Book and Public Lecture Series on Edmund Burke Launched at Trinity
Posted on: 24 May 2013
A new book on one of Trinity’s greatest graduates was launched in the Provost’s House by the Minister for Transport, Tourism, and Sport, Leo Varadkar (May 21st). The book, ‘Edmund Burke: Philosopher, Politician, Prophet’, by Dr. Jesse Norman, Conservative MP for Hereford and South Herefordshire, looks at the life and legacy of one of the most influential political thinkers in world history.
Welcoming guests at the event, the Provost, Dr. Patrick Prendergast, took the opportunity to recognise Burke’s enduring presence at Trinity College Dublin, and his own deep admiration for him, as he launched a new public lecture series on Edmund Burke organised by the Trinity Long Room Hub.
To mark Trinity’s deep and lasting connection to Edmund Burke, and to express the inspiration his life and work as a public intellectual offer to us, the Trinity Long Room Hub will institute a prestigious annual Edmund Burke lecture, delivered by a leading public intellectual of our time on a topic that engages with the challenges facing us today. One of Burke’s central and life-long concerns was the question what moral codes should underpin the social order, constrain the use of power and inform our behaviour as responsible citizens. This is as important today as it was in Burke’s time, and the Edmund Burke lectures will keep his manifold legacies alive by providing a prominent forum for contributing in his spirit to the wider discourse about what society we want to live in and what traditions, perspectives and values we need to draw on in the shaping of our future.
Minister Leo Varadkar with author Jesse Norman
Discussing the occasions when Burke has been quoted in the Irish parliament by politicians from all parties, Minister Varadkar reflected on his own interest in Burke and his political philosophy. He noted how Burke had influenced politicians and theorists around the world over the centuries, and quoted from the book’s conclusion that Burke provides a ‘vision of human possibility and renewed social value’ and that this ‘may prove to be Burke’s greatest legacy’.

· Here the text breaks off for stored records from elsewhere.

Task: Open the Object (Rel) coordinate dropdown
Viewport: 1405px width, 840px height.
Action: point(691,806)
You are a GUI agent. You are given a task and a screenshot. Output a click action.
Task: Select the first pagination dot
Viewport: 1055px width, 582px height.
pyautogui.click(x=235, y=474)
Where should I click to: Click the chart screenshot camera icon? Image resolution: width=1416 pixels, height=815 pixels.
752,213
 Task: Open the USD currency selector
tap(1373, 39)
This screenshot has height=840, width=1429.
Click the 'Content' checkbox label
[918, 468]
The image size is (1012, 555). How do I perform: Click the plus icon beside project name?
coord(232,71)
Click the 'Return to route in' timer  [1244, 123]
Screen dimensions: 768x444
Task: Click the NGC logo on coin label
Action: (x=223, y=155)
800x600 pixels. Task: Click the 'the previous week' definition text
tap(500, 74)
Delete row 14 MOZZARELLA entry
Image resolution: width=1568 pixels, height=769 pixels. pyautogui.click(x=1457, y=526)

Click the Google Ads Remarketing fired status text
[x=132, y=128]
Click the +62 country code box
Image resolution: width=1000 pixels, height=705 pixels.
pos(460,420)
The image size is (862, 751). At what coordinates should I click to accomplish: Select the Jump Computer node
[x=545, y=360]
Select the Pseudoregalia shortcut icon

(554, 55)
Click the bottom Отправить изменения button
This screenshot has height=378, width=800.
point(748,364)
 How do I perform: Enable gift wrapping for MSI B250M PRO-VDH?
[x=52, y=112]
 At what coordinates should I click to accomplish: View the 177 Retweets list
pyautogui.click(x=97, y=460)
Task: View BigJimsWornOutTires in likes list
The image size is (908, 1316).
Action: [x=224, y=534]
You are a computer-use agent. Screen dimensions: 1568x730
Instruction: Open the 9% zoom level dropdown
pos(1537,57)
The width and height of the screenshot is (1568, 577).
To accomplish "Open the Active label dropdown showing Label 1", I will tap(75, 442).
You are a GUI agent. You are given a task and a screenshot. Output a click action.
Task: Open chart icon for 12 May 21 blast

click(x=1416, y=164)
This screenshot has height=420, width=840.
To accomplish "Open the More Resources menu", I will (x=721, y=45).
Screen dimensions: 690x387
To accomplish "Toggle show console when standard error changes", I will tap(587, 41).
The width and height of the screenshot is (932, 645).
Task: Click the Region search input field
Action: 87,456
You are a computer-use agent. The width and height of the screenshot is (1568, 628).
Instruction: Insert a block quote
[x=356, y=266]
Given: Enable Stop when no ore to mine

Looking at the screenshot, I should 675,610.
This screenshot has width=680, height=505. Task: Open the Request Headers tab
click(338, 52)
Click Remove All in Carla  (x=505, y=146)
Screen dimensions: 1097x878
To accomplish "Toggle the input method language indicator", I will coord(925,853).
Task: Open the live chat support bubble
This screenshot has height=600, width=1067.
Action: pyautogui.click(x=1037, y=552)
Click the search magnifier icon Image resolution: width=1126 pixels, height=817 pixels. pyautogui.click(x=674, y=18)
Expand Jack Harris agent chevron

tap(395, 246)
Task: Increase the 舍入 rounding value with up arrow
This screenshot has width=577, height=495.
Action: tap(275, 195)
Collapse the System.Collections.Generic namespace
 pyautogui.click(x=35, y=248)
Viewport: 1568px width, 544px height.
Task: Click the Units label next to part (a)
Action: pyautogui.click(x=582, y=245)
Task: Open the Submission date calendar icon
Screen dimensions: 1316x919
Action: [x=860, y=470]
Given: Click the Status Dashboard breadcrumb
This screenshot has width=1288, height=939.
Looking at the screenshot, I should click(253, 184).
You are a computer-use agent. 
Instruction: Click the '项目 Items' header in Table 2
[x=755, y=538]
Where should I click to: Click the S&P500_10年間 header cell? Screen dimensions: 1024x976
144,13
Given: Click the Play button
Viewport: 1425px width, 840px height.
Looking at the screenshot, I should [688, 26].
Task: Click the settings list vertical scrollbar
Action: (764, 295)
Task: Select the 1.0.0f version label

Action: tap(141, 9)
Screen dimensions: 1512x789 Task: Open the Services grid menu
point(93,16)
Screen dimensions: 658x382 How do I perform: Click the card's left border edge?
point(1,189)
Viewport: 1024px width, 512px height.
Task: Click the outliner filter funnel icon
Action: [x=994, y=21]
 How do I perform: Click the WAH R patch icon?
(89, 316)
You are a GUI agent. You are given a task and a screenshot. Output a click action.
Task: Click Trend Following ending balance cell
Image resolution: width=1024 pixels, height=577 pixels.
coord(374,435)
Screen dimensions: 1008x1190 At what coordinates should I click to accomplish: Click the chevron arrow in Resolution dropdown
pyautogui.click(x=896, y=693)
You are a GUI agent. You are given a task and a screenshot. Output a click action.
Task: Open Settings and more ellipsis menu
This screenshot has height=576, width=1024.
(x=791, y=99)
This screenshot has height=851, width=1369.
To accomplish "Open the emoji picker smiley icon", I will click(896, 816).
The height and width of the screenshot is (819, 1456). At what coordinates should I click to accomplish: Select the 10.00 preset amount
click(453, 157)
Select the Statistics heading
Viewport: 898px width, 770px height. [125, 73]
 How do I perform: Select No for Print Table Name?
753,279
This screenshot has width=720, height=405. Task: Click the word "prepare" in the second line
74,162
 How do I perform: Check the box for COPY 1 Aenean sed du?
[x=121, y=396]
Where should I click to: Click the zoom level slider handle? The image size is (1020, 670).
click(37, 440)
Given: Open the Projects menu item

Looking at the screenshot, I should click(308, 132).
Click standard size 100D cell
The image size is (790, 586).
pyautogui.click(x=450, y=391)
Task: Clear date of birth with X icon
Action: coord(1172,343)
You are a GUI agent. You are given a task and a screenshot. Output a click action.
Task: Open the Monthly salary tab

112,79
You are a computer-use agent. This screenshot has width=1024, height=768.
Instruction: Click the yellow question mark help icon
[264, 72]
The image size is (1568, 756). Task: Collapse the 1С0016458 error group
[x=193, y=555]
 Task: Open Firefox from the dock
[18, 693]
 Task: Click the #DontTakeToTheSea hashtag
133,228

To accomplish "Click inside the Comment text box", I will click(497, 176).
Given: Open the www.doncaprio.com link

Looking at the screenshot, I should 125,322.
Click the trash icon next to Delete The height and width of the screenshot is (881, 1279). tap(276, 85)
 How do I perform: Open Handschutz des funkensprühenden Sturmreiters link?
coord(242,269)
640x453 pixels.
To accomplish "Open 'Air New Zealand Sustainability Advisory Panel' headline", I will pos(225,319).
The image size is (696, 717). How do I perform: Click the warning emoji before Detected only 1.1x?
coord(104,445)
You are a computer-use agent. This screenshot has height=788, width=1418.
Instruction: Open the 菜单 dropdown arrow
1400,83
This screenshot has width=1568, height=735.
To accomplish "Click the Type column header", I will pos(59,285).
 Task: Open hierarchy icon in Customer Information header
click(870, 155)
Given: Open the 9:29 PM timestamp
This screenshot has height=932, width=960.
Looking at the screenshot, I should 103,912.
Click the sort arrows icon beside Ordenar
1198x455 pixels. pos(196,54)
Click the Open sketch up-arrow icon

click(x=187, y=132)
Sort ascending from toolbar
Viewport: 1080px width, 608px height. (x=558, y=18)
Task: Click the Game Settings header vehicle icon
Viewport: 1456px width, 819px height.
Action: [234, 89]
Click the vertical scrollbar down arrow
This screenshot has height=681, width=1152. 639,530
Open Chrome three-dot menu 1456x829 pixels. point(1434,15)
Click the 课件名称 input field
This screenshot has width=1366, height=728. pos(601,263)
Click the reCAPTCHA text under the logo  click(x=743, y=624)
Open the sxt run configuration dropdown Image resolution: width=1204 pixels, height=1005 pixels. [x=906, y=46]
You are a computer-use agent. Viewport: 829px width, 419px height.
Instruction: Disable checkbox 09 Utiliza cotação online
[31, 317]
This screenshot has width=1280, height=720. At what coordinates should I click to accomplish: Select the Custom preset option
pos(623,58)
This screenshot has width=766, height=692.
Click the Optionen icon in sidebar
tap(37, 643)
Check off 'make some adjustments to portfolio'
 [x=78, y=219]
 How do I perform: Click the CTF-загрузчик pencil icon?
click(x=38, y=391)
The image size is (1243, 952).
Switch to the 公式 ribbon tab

Praising Burke as ‘both the greatest and most underrated political thinker of the past 300 years’, Dr. Jesse Norman also spoke of the influence of Trinity on Burke’s development. While researching the book Dr. Norman visited Trinity College, where he viewed the John Henry Foley statue at Front Gate, and had a viewing of the James Barry portrait of Burke. A discussion of this portrait forms the opening of Chapter 7 of the critically acclaimed book.
The launch was attended by some leading scholars, politicians, and figures from the legal world as well as students from the College Historical Society, the student society which traces its origins back to a club founded by Burke.